■ Verständnisfragen
**a.** In welchem Jahr wurde laut dem Text über die Rückkehr des Wolfs der letzte Wolf im sächsischen Erzgebirge erlegt?
**b.** Welche Tiere nennt der Text über die Rückkehr des Wolfs als Beispiele für die 219 Tiere, die im vergangenen Jahr in Sachsen von Wölfen gerissen wurden?
**c.** Schreiben Sie aus dem Text über die Rückkehr des Wolfs den Abschnitt ab, der mit den Worten „Auf der tschechischen“ beginnt und mit „von Wölfen gerissen.“ endet.

++++ Textauszug ++++

Der Wolf kehrt zurück

1816 wurde der letzte Wolf im sächsischen Erzgebirge erlegt. 200 Jahre später ist Meister Isegrim wieder in der Region gesichtet worden. Doch die Rückkehr löst nicht nur Freude aus.

Bärenstein.

Der Wolf kehrt zurück. Das zeigen Untersuchungen des Kontaktbüros "Wölfe in Sachsen". Demzufolge gibt es in Ostsachsen mittlerweile häufige Wolfs-Sichtungen. Auch im Erzgebirge ist der Wolf schon aufgetaucht. Bisher aber offiziell nur auf der böhmischen Seite. Im Juli 2016 tappte in der Nähe von Bärenstein ein Wolf zweimal in eine Fotofalle.

Auf der tschechischen Erzgebirgsseite in der Nähe von Abertamy gibt es seit einiger Zeit ein Wolfsrudel. Dort sind im vergangen Jahr mehrere Schafe gerissen worden. Deshalb gibt es nun auch auf sächsischer Seite die Befürchtung, dass Nutztiere gefährdet sein könnten. Denn auch in Sachsen wurden im vergangenen Jahr laut Wolfsmanagement 219 Tiere wie Schafe, Ziegen oder Wild in Gattern von Wölfen gerissen.

++++ Bereitgestellte Daten ++++

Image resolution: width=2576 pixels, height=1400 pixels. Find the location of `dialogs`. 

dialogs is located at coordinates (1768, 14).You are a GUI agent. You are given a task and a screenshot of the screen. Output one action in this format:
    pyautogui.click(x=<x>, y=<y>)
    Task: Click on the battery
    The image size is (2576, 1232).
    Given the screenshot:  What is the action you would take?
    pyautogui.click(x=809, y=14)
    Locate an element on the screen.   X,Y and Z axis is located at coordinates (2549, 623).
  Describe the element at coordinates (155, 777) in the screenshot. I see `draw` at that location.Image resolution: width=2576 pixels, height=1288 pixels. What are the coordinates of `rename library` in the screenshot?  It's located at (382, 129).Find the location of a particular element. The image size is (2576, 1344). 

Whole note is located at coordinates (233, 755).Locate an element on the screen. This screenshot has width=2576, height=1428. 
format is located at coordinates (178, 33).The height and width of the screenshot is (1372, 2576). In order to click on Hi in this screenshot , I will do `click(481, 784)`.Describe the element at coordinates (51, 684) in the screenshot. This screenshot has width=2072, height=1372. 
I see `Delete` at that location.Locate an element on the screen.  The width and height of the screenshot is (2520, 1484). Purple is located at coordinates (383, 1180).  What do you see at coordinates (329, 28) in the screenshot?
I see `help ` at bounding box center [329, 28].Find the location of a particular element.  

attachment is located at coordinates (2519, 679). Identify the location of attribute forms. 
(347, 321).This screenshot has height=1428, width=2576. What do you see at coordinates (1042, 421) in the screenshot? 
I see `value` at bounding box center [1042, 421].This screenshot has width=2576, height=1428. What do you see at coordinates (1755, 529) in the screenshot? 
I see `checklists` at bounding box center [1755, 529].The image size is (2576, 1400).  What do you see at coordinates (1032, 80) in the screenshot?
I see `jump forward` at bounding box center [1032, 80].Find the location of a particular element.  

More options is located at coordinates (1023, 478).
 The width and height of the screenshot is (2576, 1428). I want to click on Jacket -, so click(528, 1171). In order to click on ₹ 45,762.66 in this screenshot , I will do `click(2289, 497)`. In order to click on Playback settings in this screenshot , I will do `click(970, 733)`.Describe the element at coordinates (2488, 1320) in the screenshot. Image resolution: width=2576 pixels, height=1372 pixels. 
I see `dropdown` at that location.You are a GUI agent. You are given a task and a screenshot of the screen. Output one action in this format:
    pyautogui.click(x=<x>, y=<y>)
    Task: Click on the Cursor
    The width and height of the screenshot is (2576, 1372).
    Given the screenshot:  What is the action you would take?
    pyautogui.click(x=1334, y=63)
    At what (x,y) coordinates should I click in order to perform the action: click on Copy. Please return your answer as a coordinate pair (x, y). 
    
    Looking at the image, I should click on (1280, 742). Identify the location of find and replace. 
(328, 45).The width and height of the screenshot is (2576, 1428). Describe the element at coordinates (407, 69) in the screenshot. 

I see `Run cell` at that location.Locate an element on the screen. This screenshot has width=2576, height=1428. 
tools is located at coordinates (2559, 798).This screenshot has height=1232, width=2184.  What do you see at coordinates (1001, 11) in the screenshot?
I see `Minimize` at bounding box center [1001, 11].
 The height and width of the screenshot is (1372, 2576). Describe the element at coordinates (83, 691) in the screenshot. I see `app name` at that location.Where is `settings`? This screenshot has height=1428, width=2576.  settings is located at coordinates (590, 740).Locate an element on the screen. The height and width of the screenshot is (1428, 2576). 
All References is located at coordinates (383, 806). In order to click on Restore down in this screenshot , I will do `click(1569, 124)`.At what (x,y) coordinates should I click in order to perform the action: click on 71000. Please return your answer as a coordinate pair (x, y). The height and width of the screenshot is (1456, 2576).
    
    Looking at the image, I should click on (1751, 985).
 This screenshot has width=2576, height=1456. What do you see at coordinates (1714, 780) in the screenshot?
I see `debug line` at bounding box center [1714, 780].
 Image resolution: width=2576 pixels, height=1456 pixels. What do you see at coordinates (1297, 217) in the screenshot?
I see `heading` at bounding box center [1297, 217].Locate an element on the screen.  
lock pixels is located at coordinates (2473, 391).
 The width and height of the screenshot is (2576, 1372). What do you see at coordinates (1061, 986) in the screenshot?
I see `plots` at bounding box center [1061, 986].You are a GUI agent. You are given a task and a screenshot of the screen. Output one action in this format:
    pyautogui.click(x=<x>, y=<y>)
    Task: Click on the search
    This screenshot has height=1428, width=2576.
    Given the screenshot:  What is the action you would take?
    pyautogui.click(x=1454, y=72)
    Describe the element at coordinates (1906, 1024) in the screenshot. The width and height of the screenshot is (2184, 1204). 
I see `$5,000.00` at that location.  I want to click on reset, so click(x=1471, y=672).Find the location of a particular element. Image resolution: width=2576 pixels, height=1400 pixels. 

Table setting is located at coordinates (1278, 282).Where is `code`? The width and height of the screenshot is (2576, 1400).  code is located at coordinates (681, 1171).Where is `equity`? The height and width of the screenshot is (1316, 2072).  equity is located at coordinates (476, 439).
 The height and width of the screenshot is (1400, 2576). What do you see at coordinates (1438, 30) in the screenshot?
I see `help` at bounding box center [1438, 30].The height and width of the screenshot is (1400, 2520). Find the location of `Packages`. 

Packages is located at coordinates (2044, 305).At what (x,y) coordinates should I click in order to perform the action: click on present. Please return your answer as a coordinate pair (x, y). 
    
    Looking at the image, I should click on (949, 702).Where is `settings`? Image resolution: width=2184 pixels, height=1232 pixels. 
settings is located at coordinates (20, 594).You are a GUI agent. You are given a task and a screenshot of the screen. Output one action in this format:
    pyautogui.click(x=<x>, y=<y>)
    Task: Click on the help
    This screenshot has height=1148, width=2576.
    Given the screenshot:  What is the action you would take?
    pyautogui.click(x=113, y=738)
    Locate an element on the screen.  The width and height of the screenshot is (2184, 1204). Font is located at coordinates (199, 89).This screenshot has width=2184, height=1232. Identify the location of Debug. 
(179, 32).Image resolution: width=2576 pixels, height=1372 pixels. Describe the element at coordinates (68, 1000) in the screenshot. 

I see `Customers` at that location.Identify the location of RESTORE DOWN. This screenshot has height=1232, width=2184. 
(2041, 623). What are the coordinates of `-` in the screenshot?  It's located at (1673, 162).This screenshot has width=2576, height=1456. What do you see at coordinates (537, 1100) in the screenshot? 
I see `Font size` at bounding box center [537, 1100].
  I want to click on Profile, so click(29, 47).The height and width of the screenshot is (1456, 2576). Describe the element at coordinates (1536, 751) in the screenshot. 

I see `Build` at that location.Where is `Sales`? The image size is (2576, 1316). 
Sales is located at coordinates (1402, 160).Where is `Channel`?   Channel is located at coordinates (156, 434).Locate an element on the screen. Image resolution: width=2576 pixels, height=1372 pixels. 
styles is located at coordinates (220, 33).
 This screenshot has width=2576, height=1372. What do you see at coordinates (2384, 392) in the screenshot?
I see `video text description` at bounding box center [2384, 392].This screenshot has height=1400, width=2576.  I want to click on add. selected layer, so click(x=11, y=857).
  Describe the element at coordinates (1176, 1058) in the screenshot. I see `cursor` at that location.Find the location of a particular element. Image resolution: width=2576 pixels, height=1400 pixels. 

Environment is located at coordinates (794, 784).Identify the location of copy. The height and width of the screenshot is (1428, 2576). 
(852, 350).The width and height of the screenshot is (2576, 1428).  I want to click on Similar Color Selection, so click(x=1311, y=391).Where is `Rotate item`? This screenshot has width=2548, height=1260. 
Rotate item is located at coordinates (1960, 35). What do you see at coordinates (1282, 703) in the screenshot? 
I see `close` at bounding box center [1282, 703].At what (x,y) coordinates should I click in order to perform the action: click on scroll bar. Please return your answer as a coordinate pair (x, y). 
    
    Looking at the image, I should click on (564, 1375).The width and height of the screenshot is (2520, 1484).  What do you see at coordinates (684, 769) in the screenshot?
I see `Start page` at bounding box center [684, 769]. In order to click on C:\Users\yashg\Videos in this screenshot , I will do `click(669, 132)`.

++++

■ Lösungen in Reihenfolge
**a.** 1816

**b.** Schafe, Ziegen, Wild

**c.**
Auf der tschechischen Erzgebirgsseite in der Nähe von Abertamy gibt es seit einiger Zeit ein Wolfsrudel. Dort sind im vergangen Jahr mehrere Schafe gerissen worden. Deshalb gibt es nun auch auf sächsischer Seite die Befürchtung, dass Nutztiere gefährdet sein könnten. Denn auch in Sachsen wurden im vergangenen Jahr laut Wolfsmanagement 219 Tiere wie Schafe, Ziegen oder Wild in Gattern von Wölfen gerissen.